• Short task: Render the listing below as a numbered list, one entry per line, omitting blank lines. Leave the pictures out of the answer.

• Provided records:
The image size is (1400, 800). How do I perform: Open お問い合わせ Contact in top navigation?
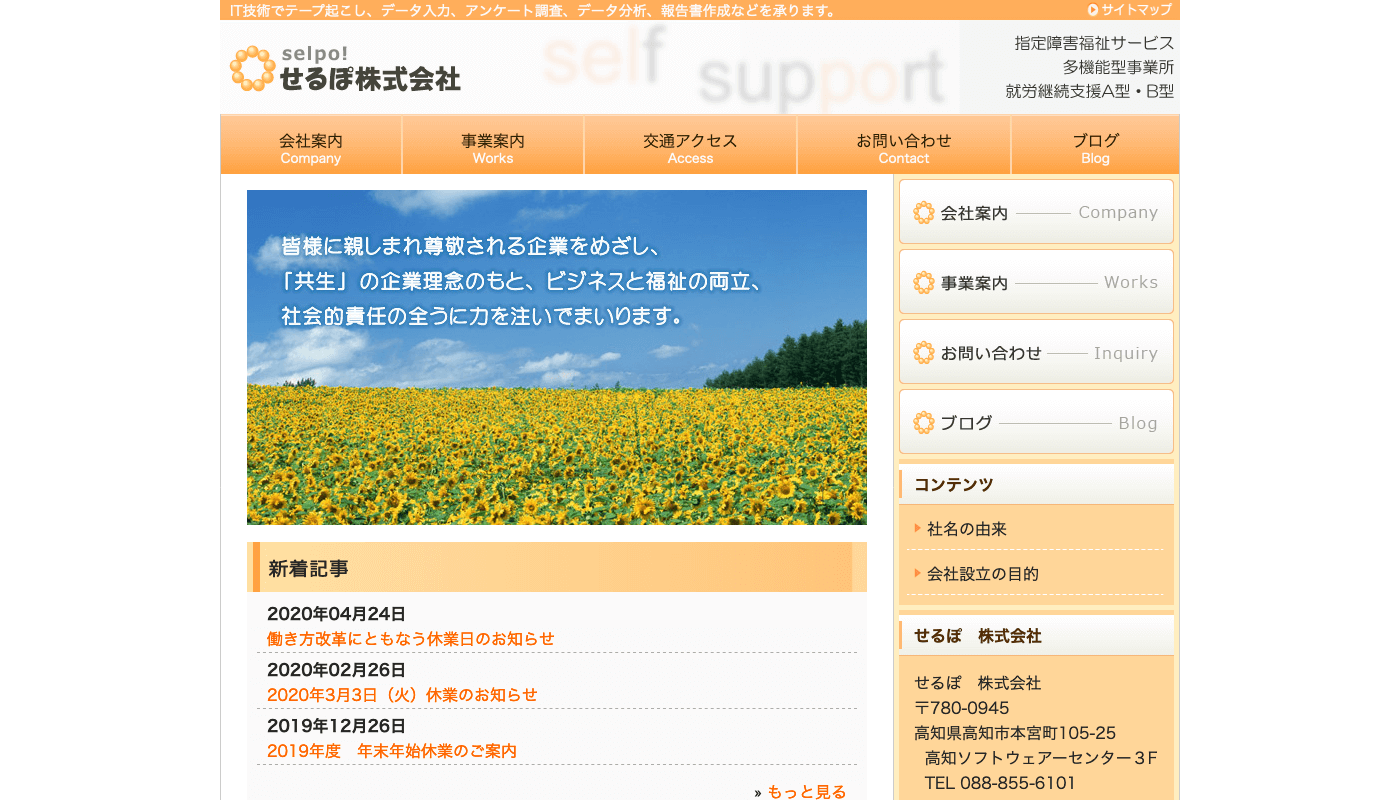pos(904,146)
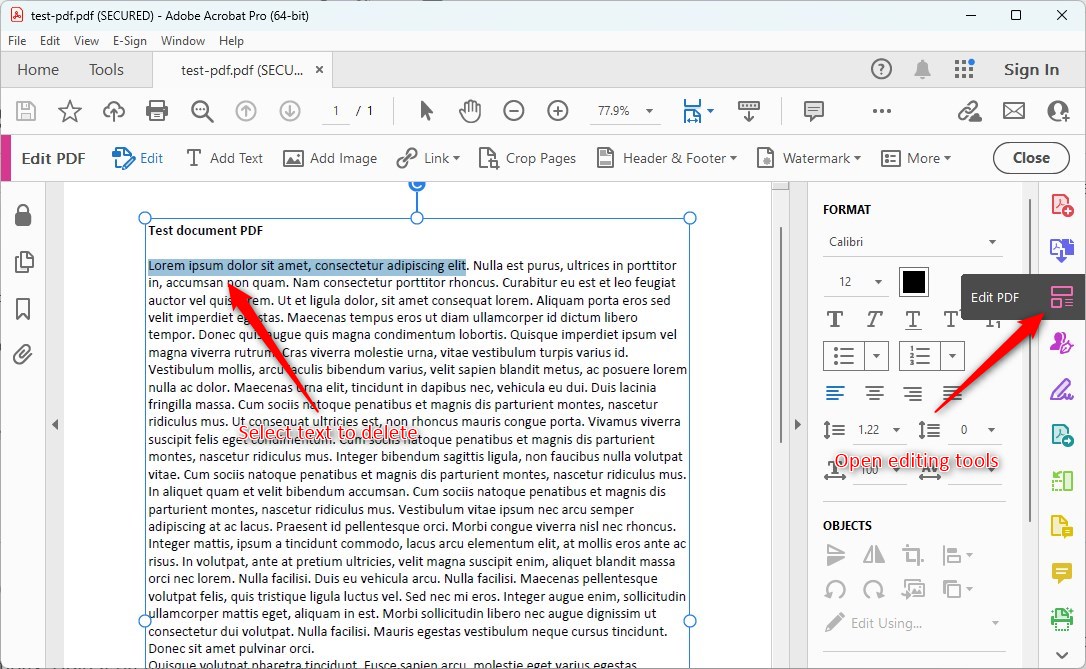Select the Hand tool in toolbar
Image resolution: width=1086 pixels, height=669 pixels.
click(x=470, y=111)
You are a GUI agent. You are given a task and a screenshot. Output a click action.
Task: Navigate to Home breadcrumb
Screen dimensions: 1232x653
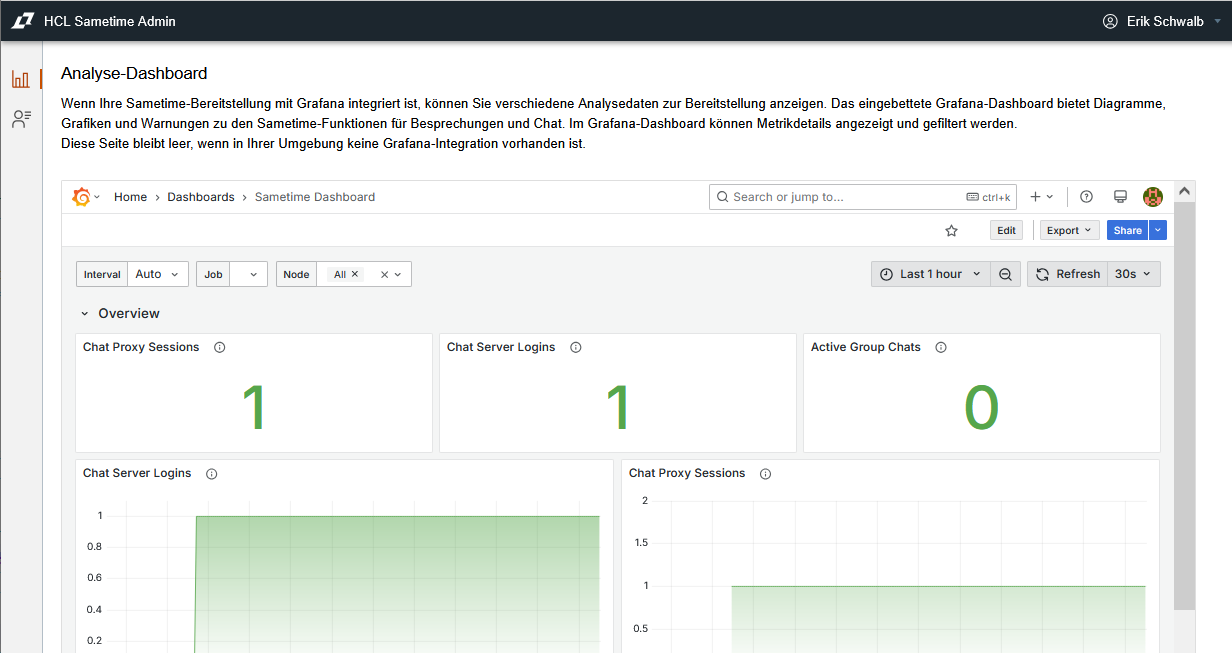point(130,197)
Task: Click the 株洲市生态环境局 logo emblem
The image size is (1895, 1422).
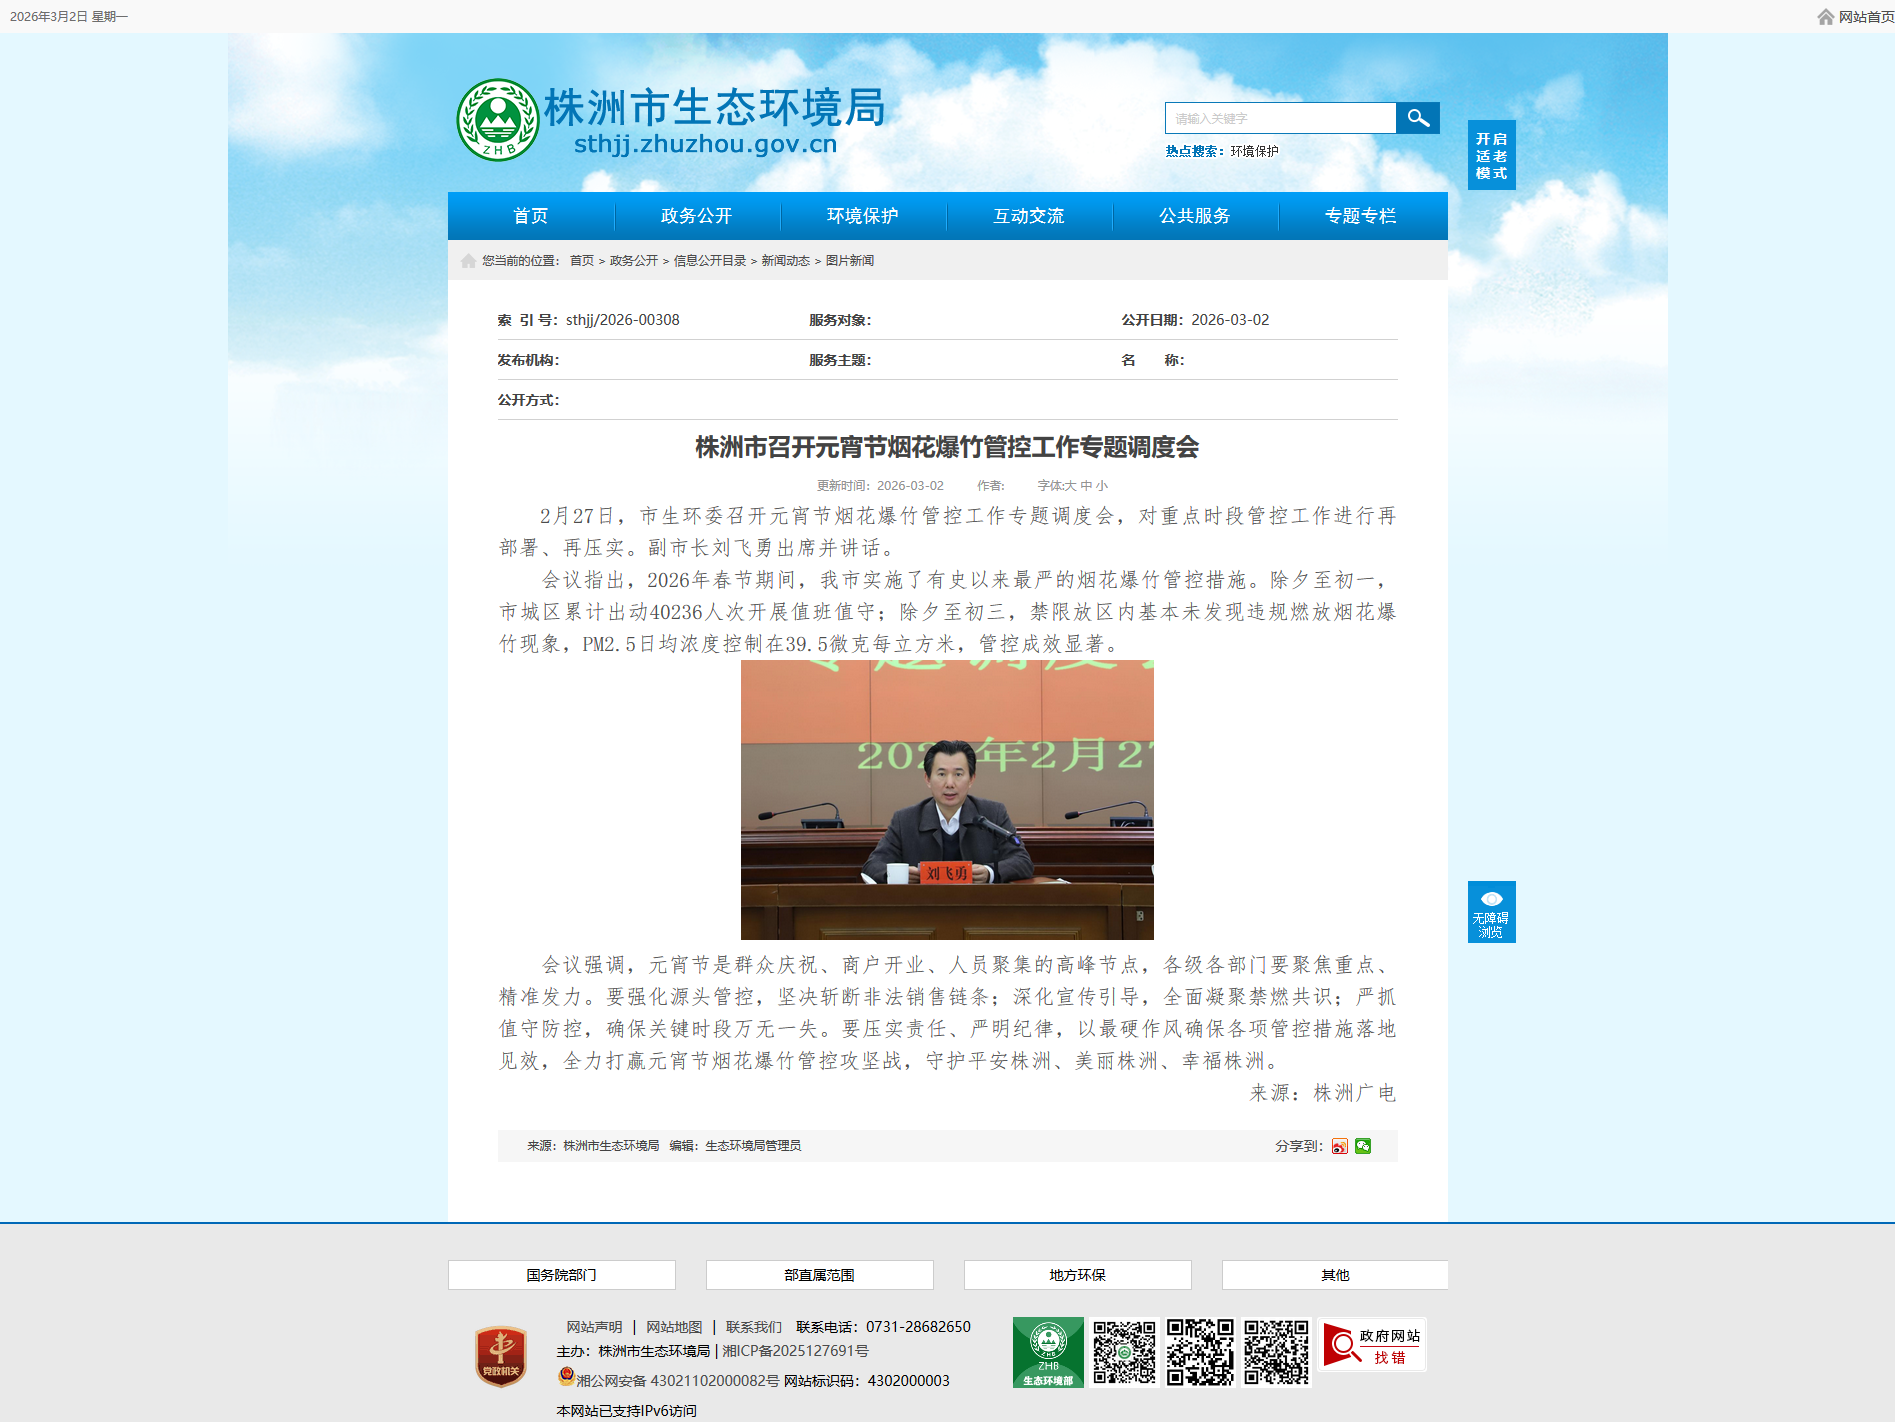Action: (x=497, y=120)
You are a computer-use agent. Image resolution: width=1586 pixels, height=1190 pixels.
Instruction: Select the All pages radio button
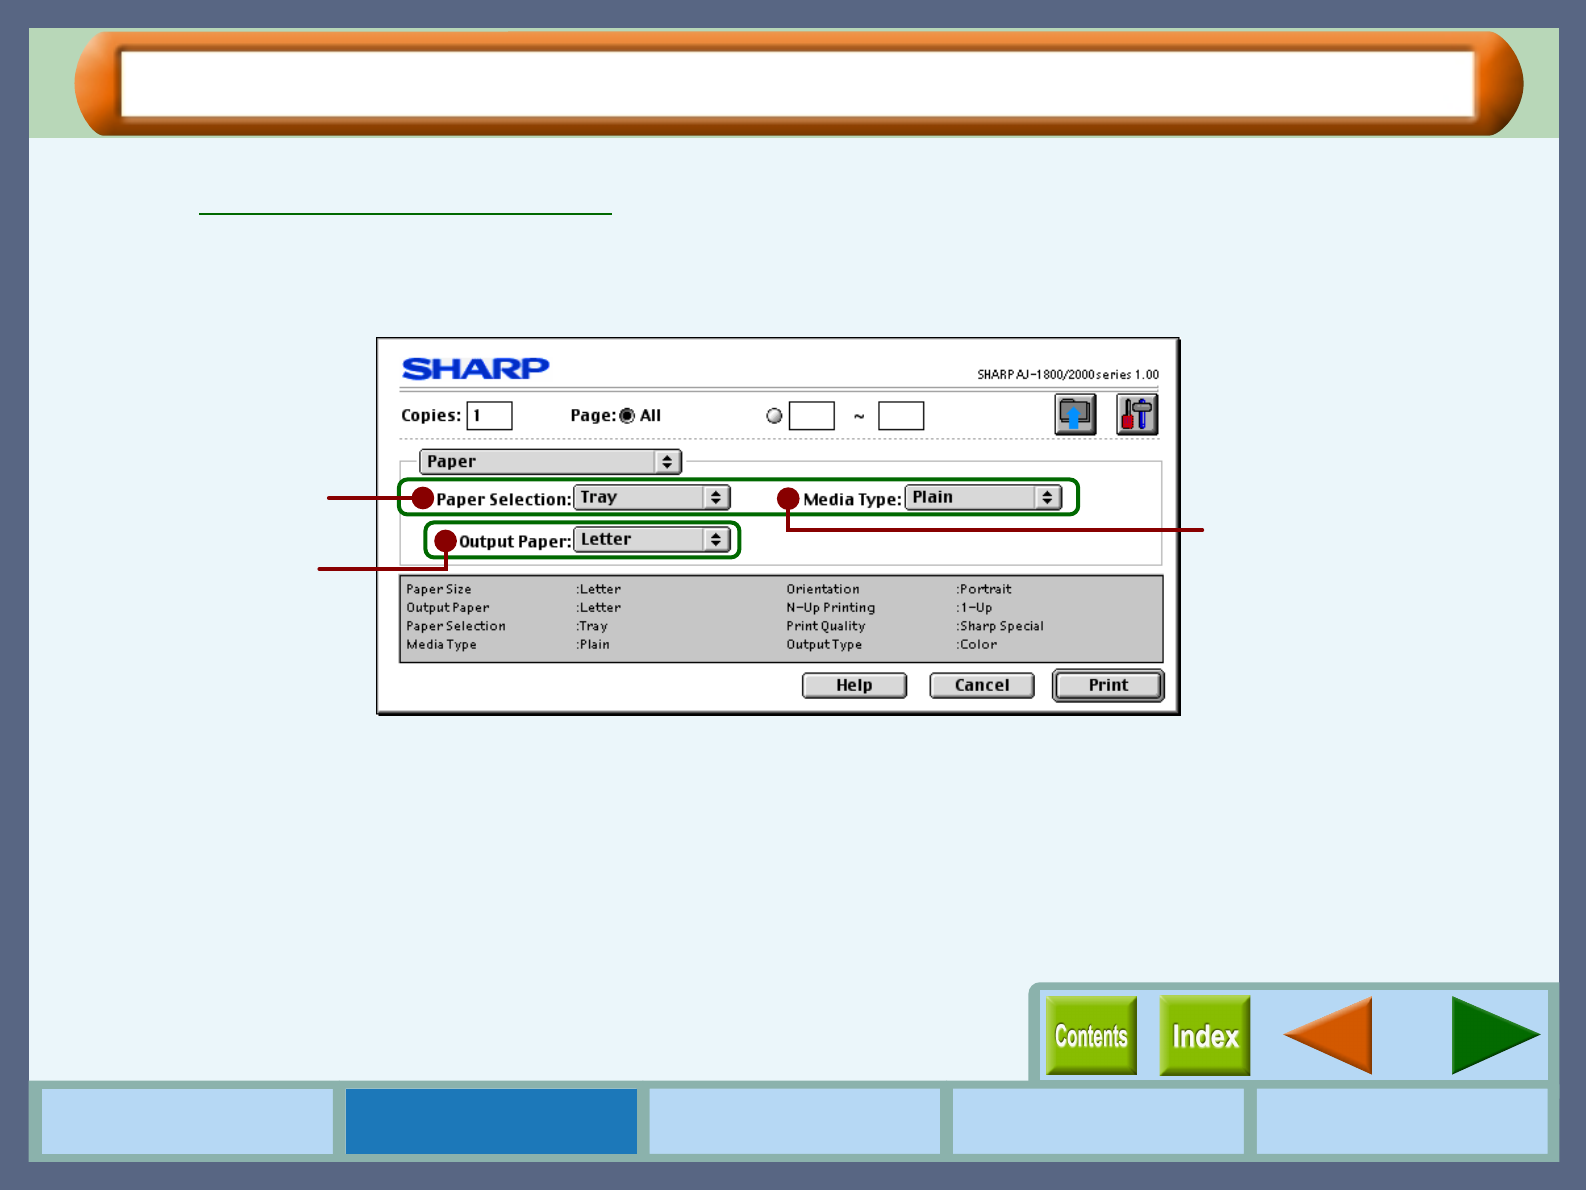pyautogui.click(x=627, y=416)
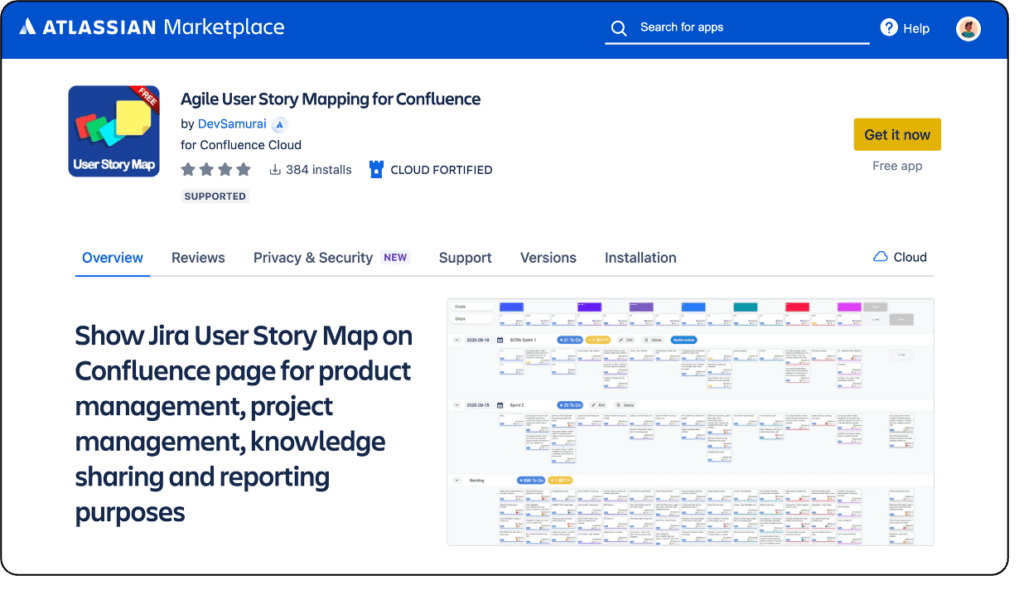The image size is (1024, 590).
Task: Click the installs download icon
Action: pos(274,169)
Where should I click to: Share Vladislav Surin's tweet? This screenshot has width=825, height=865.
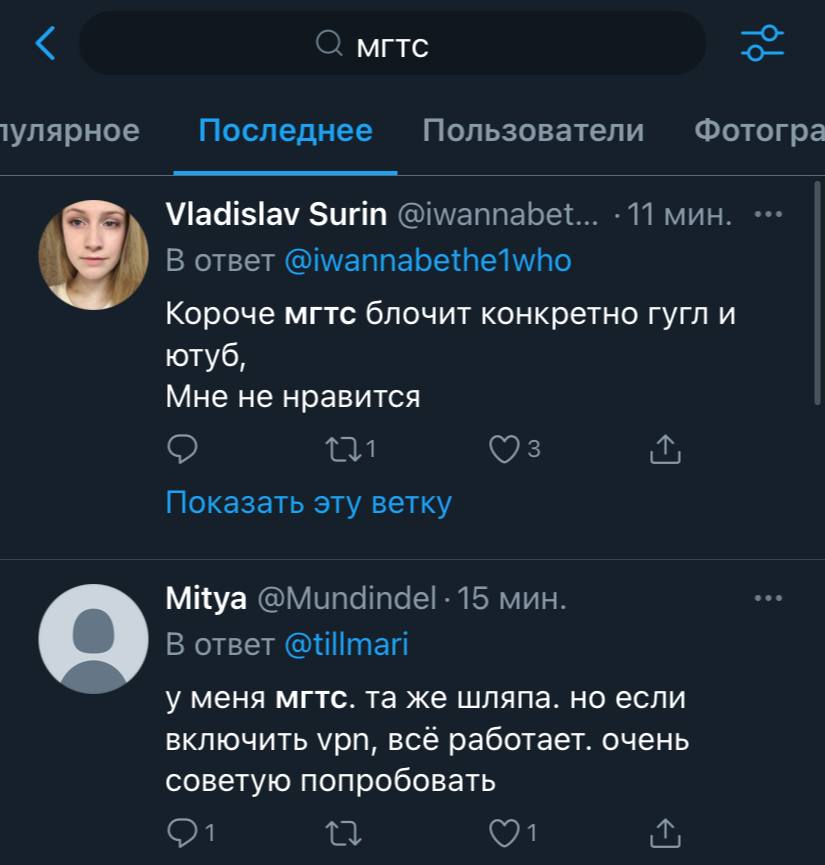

• Result of this task:
1. The image size is (1400, 800). How do I perform: Open お問い合わせ Contact in top navigation?
2. pos(904,146)
3. Select the Hand tool in toolbar
4. Image resolution: width=1086 pixels, height=669 pixels.
5. click(x=470, y=111)
6. You are a GUI agent. You are given a task and a screenshot. Output a click action.
7. Task: Navigate to Home breadcrumb
8. Screen dimensions: 1232x653
9. point(130,197)
10. Task: Click the 株洲市生态环境局 logo emblem
11. The image size is (1895, 1422).
12. Action: (x=497, y=120)
13. You are a computer-use agent. Image resolution: width=1586 pixels, height=1190 pixels.
14. Instruction: Select the All pages radio button
15. pyautogui.click(x=627, y=416)
16. The image size is (1024, 590).
17. Task: Click the installs download icon
18. Action: pos(274,169)
19. Where should I click to: Share Vladislav Surin's tweet? This screenshot has width=825, height=865.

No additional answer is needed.